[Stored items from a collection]
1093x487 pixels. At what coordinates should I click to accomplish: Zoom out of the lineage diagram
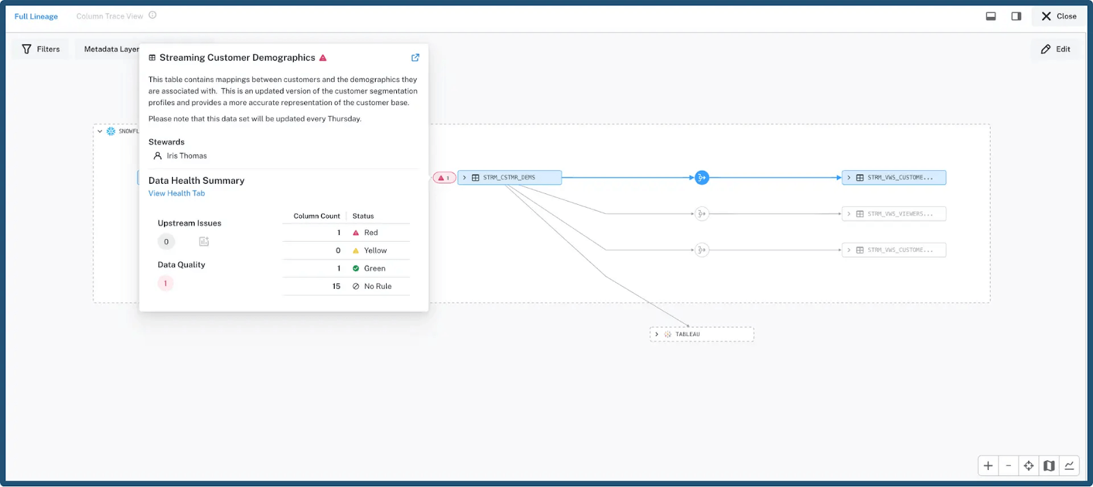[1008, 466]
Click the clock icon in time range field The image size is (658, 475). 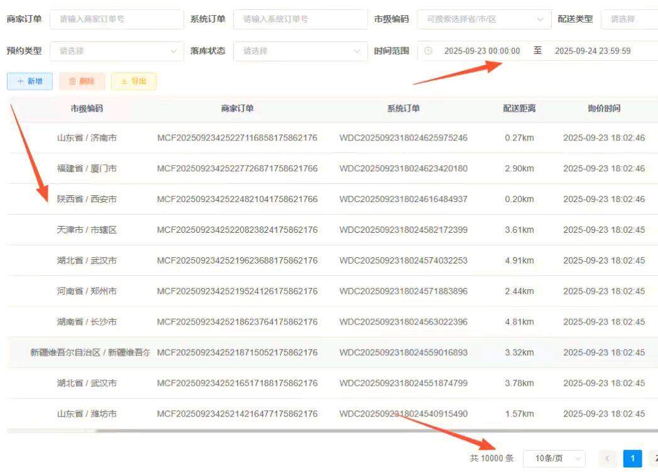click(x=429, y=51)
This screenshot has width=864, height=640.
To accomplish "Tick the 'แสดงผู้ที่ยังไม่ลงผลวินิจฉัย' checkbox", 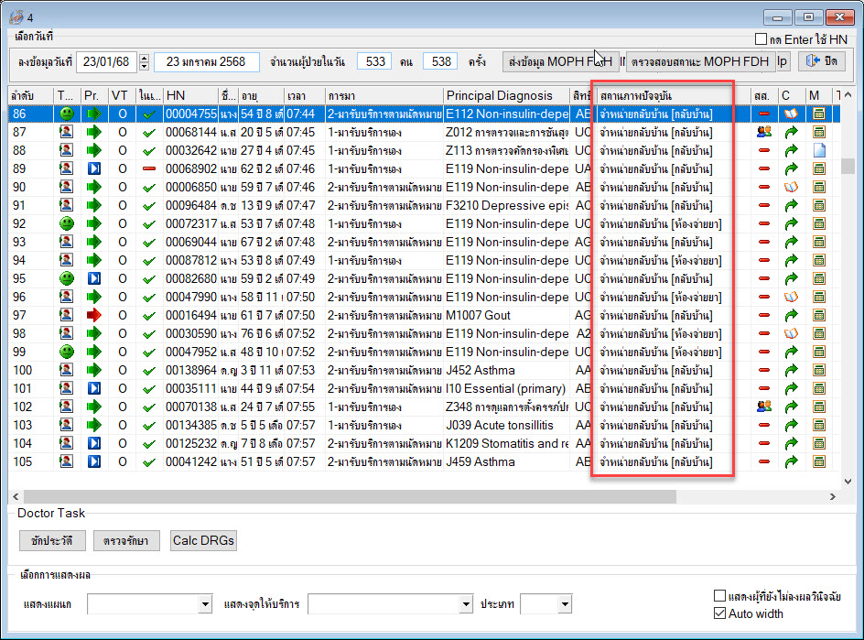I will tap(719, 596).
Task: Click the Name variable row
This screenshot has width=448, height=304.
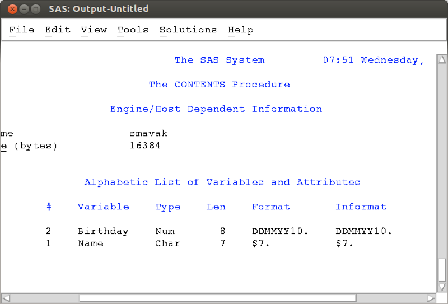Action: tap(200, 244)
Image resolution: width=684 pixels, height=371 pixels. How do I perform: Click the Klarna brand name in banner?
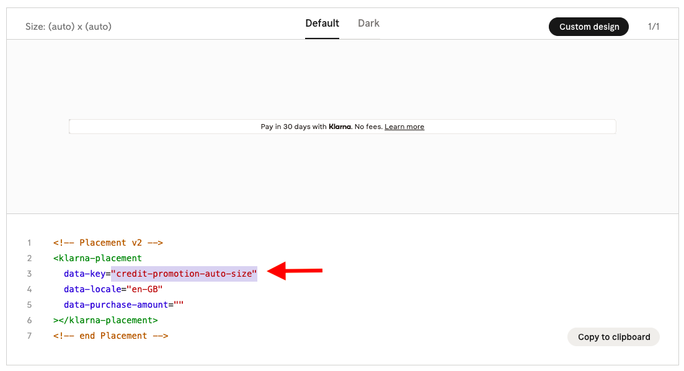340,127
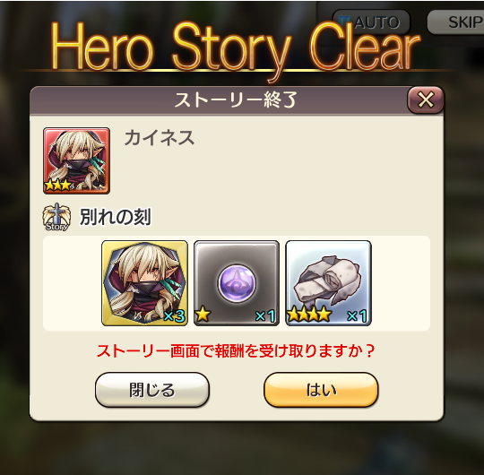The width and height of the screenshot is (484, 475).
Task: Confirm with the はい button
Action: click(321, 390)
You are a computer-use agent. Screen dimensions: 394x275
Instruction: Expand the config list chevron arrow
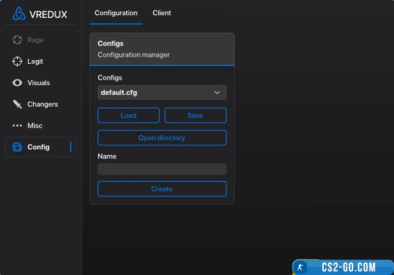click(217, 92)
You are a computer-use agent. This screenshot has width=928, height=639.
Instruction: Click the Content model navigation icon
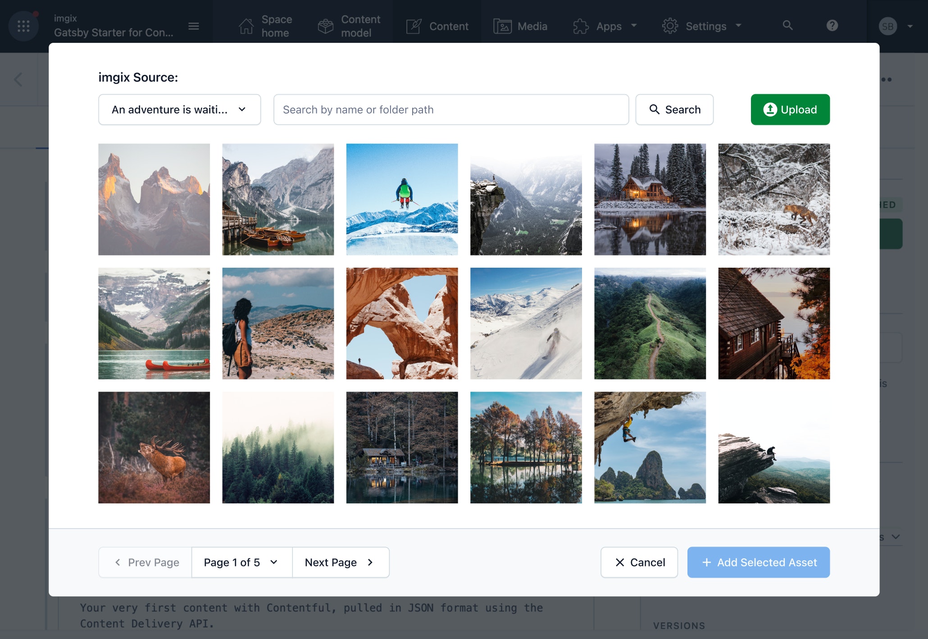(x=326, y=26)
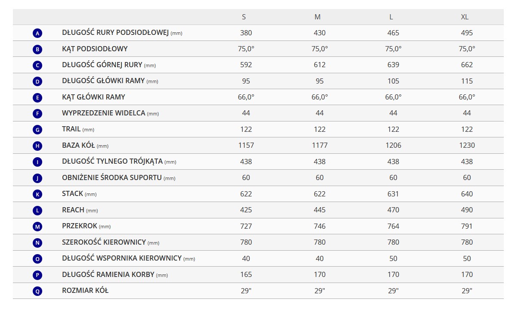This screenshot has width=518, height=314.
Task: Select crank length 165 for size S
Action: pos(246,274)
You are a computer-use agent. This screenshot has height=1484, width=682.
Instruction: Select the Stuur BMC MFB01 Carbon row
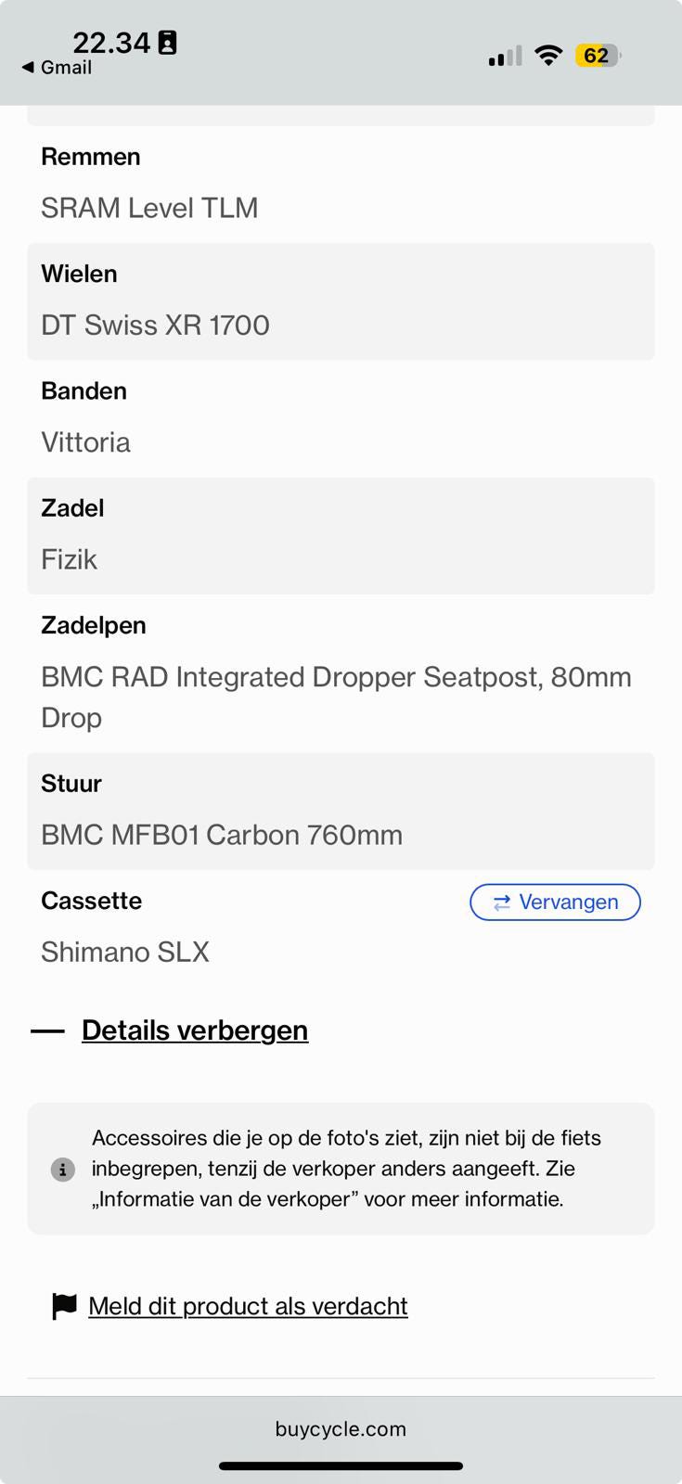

- [Problem details]:
Say again, word for word, every line from the one with "has height=1484, width=682." through the last line of the data above, minus the pictures.

- [Written reply]:
You are a computer-use agent. This screenshot has height=1484, width=682.
Instruction: Select the Stuur BMC MFB01 Carbon row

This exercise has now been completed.